Capítulo 1: Libertad

159 9 2
                                    

Acto 1

"Solo con la prudencia, la sabiduría y la destreza se logran grandes fines y se superan los obstáculos"

Napoleón Bonaparte, el primer emperador

Ray Corbin - La guerra.

-A las armas... Ciudadanos-

Ahí me hallaba, cojeando sobre la multitud de escombros de una Notre-Dame envuelta en llamas sombrías al son de mi canto, el himno de una historia masacrada.

"Es hoy", pensé en mis adentros. "Hemos vencido a la tiranía". Ignoraba el hecho de que esas palabras no eran más que intentos de purificar mi conciencia. Las lágrimas se dejaron caer por mis ojos cuales gotas de rocío en primavera, tanto así como la sangre que fluía a chorros por mi abdomen. Cuanto más avanzaba, más me dolía, y a su vez, más entendía que la guerra era un despropósito. 

Guerra... No es una palabra sencilla de explicar. La guerra es un ser frío, atroz, cruel, pero sobre todo: libre. Es un juego sin reglas, una apuesta en la que siempre se pierde, un sinsentido que recoge las almas de pecadores e inocentes por igual. Lo que todos ignoran es, que la guerra y la muerte van de la mano, y no entienden de bandos. Fue indiferente haber realizado tanto esfuerzo y sacrificio en nombre del recuerdo y la fe. Aunque también se oculta otra verdad... La guerra nos hizo avanzar tanto a la humanidad... ¿Me convirtió en un cínico el pensar así?

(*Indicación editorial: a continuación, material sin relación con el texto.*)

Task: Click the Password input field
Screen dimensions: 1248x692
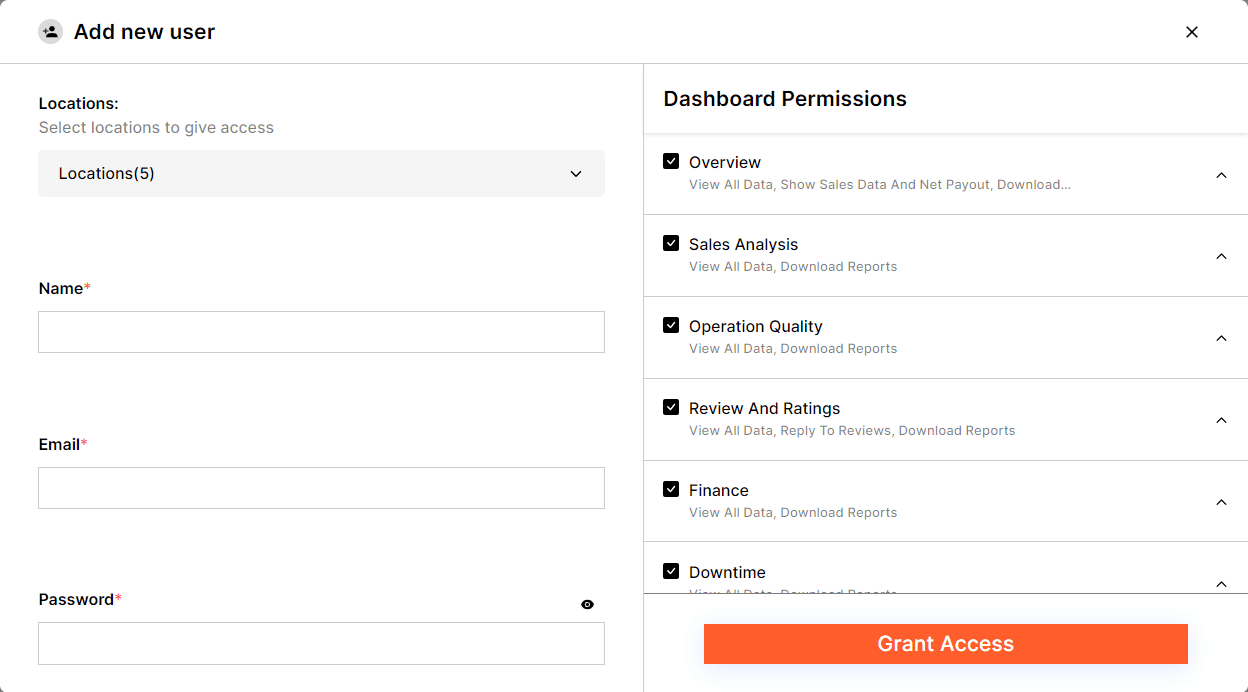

De todos modos, aun tras haber ganado, lo último que sentí fue felicidad y gloria. Percibí la ruina bajo mis pies, llevándome con ella, al ver sobre mi marcha a los cadáveres de mis compañeros. Las personas con las que compartí una visión en este infierno de tristeza, se fueron para formar parte de las estrellas del cielo. Lo único que no quería encontrar con la mirada era el rostro de quien fuera algo más que un compañero; un amigo. Alguien con quien conocí la alegría en la desgracia. -Nicolay... ¿Dónde estás?- 

Esto no fue una victoria, porque en este juego llamado "guerra", no se puede ganar. Los rostros se pierden entre las cenizas, las esperanzas se desvanecen entre los gritos, las familias se rompen entre los escombros. A cuántas personas dejamos atrás en la muerte... Y cuántas faltan por reclamarla.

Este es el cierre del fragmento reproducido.